Computer Aid Posted on 11 April, 2007 by Luigi Martin11 April, 2007

A customer calls, saying his computer won’t start… no beeps, no messages on the screen, just the usual lights at the front of the box.

I take a look, and soon start removing components to try to isolate the problem. I eventually narrow it down to either the CPU or the motherboard… The MOBO has no bulging capacitors, so there is nothing obvious.

I have to take the PC back to the office for more investigation.

I try a different CPU, but no luck.

I put the original CPU back, and suddenly It all starts working again.

It works for about 1 hour, then suddenly stops working again.

I swap motherboards (although XP will probably struggle with the different MOBO’s.

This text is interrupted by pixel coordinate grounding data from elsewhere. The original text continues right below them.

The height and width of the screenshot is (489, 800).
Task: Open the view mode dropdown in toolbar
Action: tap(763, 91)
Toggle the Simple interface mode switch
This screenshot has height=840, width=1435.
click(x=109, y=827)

After removing the old ga-8ie800 MOBO and celeron 2.2GHz CPU, I happen to glance at the MOBO while I hold the heatsink, and I see that the edge of the MOBO is not straight.

A closer look shows that the CPU and (quite large) heatsink are very close to one edge of the MOBO. It becomes obvious that the pressure of the heatsink on the quite small CPU has started to push the cpu socket “through” the mobo… causing the board around this area to warp out of its usual flat shape.

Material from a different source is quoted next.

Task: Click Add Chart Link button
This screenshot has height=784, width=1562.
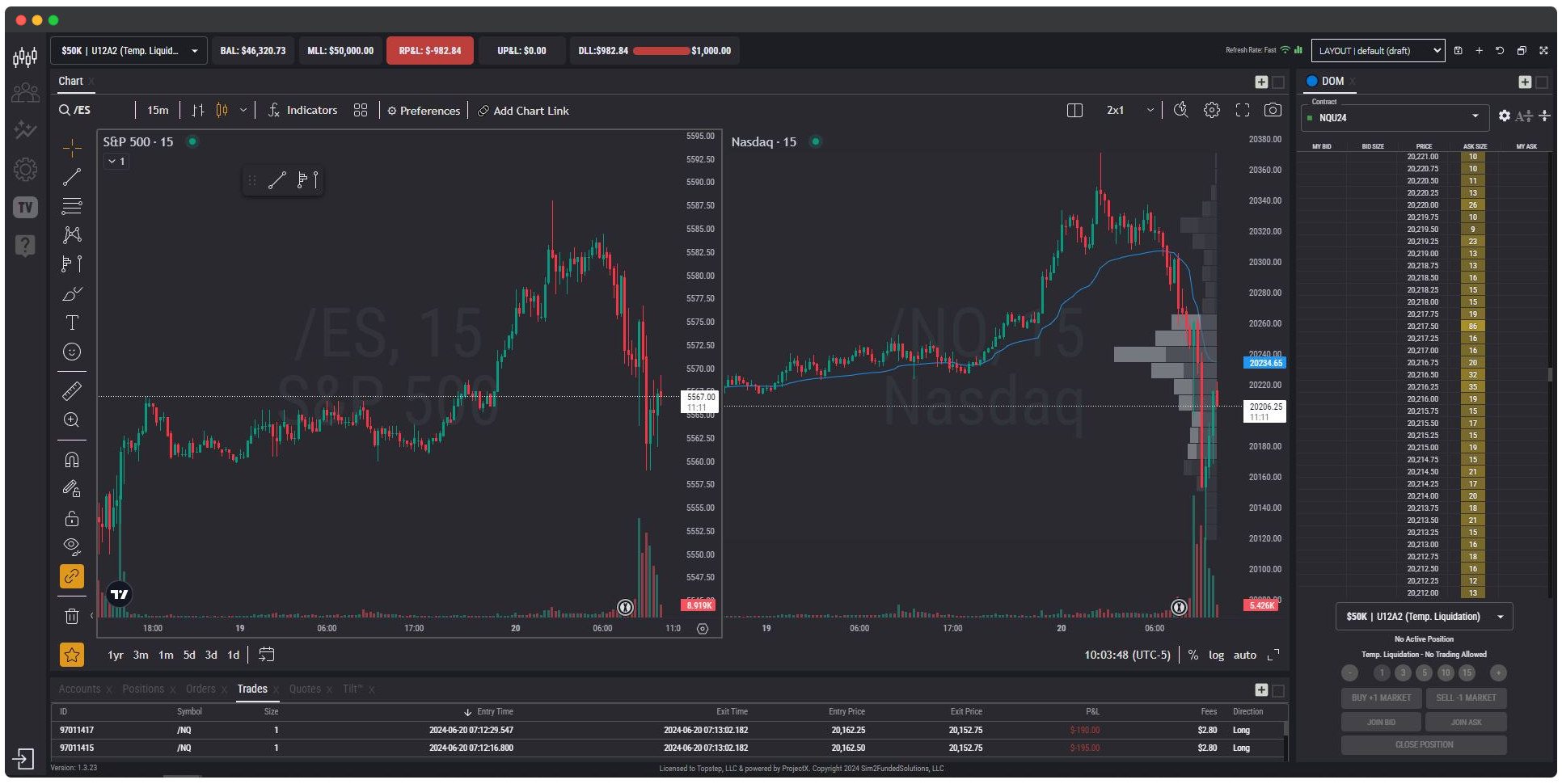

Looking under the mobo shows 2 slight scorch marks. One under the CPU, and one under a transistor.

I’d say, as the board started to warp, something electrical started to lose contact, and other components tried to compensate (and started overheating).

It also explains why it worked for an hour… I must have left the heatsing off for long enough, so that the mobo shape started to re-flatten.

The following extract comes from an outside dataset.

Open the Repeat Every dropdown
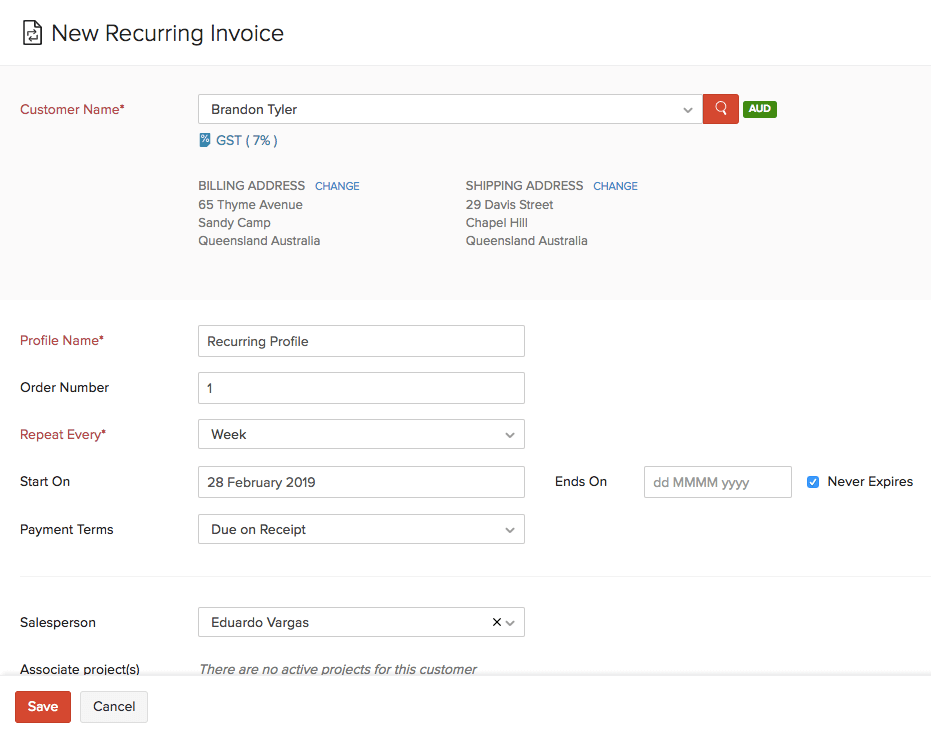510,434
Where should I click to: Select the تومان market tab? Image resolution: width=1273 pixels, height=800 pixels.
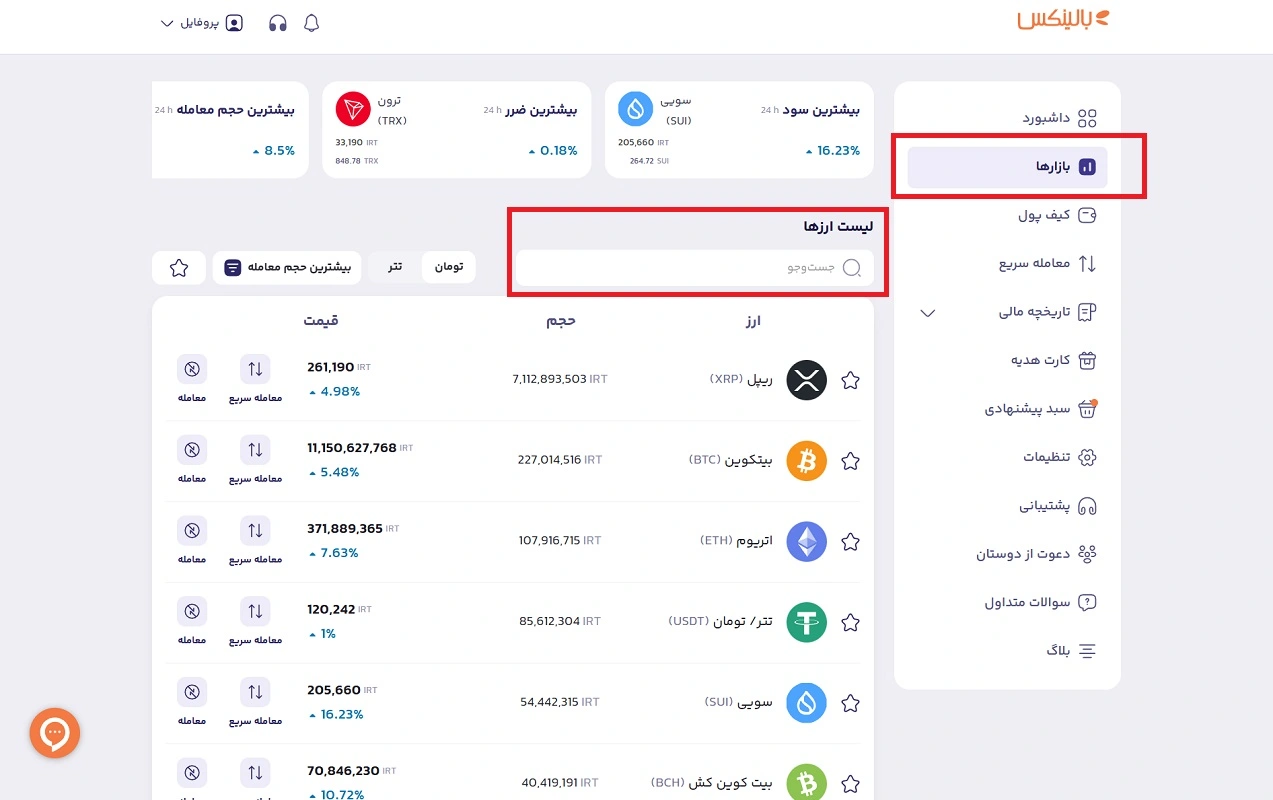(449, 267)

Anyway, I replace the MOBO and CPU, and reinstall windows (can’t do a repair install, as he doesn’t have the original win2000 CDs).

I restore the original data, and soon everything is back to normal again.

Posted in Technical | Tagged GA-8ie800, warped motherboard

overheating Medion laptop

Computer Aid Posted on 10 April, 2007 by Luigi Martin10 April, 2007

A customer has a very old Medion laptop. He has some important data, which he needs recovered, as windows refuses to boot.

After some investigation, I find that even running BARTPE from CD, it only runs for a few minutes before either slowing to a crawl, or stopping completely.

I take a look at the cooling fan… Its a removable type, but nothing obvious blocking the vents… But I notice its running an old Athlon processor (I think around 1.2GHz).

It eventually becomes obvious that there is a severe temperature problem. I remember the old Athlons had some temperature issues (they always ran hot).

I try to reseat the cooling system, but it makes no difference.

So I take the laptop to the office, copy all the data to about 4 DVDs, and hand it all back to the customer (who is now going to buy a new laptop).

Posted in Technical | Tagged Athlon processor, cpu overheating

old laptop RAM is difficult to find

Computer Aid Posted on 9 April, 2007 by Luigi Martin9 April, 2007

This is a problem that doesn’t have a good answer.

Over the past 20 months, I have been asked a few times, to upgrade the RAM on a laptop.

The age of the laptops can vary from 1 to 6 years old… Yet I often find it difficult to get RAM that will work correctly (unless I do a lot of forum trawling, looking to see if laptop X will work with RAM Y).

A case in point is a Compaq laptop (maybe 3 years old)… It had a double sided DDR SODIMM ram card (PC2100, 266MHz)… nothing extraordinary.

I happened to have a single-sided 128Mb PC2100. I understand that the days of single-sided and double-sided RAM cards died with the older SDRAM standard… But I could be wrong.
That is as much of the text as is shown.